» DIRECTIONS: In the listing below, the line containing "Events (631, 2244)" marks the end; copy exactly every line from the first through that one.

++++++++

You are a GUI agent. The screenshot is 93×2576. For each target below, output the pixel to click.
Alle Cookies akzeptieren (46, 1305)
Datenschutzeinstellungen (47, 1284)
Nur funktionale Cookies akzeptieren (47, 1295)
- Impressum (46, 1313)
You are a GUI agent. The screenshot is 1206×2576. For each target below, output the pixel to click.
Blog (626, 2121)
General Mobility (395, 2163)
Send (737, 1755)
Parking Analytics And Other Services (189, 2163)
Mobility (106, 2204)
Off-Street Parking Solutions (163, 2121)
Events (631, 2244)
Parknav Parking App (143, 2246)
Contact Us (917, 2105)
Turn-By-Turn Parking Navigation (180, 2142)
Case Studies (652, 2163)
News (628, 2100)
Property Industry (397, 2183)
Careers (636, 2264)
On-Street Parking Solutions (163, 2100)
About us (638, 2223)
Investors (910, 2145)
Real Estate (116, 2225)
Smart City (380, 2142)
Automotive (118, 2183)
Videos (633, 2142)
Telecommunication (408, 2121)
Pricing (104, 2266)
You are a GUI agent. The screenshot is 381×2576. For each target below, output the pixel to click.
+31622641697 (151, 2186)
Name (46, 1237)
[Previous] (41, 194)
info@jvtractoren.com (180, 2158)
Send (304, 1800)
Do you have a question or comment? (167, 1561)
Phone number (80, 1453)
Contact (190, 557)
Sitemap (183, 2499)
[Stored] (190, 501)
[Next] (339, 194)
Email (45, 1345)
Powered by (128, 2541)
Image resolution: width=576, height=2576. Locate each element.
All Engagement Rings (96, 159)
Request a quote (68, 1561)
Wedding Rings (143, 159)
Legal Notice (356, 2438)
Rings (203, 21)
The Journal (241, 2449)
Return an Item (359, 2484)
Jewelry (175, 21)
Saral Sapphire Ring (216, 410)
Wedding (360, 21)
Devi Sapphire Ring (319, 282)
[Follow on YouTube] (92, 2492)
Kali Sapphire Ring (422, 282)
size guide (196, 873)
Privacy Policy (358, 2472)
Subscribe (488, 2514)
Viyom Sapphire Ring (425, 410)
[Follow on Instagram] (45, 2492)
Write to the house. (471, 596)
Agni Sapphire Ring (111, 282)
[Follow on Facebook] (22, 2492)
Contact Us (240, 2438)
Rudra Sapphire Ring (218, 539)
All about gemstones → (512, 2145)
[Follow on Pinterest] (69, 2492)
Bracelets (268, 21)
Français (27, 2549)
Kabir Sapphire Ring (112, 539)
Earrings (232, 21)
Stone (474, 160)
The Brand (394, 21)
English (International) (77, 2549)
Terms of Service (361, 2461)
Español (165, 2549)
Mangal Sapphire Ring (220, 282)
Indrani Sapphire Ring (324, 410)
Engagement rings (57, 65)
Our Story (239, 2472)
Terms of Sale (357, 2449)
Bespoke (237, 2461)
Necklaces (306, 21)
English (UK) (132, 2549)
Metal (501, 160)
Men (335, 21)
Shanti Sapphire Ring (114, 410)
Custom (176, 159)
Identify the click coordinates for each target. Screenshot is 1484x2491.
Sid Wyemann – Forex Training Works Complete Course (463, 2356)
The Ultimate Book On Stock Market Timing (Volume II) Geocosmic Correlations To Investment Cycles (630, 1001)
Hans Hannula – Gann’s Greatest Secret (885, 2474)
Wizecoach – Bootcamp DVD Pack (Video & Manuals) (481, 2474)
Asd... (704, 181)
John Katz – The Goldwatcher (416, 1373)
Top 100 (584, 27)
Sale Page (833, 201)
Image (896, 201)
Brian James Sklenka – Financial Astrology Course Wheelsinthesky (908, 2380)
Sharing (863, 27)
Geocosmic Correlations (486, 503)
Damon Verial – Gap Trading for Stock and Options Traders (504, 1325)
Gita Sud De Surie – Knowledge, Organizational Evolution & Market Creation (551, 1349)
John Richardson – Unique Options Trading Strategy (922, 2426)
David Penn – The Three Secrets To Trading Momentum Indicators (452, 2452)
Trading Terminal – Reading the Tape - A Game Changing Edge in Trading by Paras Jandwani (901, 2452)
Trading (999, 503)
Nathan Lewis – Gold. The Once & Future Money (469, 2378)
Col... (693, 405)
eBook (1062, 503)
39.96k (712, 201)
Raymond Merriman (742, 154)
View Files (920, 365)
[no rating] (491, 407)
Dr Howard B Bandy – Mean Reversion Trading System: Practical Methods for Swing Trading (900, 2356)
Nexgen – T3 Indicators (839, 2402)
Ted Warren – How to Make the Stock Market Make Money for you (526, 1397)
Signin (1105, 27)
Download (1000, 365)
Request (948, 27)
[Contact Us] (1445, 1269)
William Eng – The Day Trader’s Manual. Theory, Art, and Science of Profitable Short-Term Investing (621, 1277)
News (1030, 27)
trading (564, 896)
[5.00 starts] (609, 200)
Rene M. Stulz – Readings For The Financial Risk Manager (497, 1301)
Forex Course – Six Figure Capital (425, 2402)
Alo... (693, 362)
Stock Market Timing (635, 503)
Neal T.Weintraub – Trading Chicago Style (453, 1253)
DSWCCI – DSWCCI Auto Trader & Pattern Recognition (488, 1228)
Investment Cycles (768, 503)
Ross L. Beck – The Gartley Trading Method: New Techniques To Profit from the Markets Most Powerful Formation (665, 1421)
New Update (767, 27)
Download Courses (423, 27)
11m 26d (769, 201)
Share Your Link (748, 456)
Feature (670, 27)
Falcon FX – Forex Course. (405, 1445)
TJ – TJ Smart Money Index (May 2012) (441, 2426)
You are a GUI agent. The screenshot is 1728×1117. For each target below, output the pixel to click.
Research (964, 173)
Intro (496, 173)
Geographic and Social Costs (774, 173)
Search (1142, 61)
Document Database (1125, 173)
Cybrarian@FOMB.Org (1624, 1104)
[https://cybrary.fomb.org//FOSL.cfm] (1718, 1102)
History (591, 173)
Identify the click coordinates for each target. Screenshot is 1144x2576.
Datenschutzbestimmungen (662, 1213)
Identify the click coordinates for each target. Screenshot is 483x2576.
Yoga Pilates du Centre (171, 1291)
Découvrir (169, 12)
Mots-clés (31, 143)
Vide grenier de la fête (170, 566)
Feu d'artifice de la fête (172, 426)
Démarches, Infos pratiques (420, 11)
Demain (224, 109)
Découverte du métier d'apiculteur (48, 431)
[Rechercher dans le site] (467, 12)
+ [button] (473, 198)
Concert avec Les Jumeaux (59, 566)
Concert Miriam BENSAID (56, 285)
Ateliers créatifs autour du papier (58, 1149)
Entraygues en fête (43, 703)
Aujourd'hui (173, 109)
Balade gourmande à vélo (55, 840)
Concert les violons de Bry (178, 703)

++++++++

» WRITTEN SOLUTION:
You are a GUI agent. The screenshot is 93×2576. For each target below, output the pixel to click.
Alle Cookies akzeptieren (46, 1305)
Datenschutzeinstellungen (47, 1284)
Nur funktionale Cookies akzeptieren (47, 1295)
- Impressum (46, 1313)
You are a GUI agent. The screenshot is 1206×2576. For each target below, output the pixel to click.
Blog (626, 2121)
General Mobility (395, 2163)
Send (737, 1755)
Parking Analytics And Other Services (189, 2163)
Mobility (106, 2204)
Off-Street Parking Solutions (163, 2121)
Events (631, 2244)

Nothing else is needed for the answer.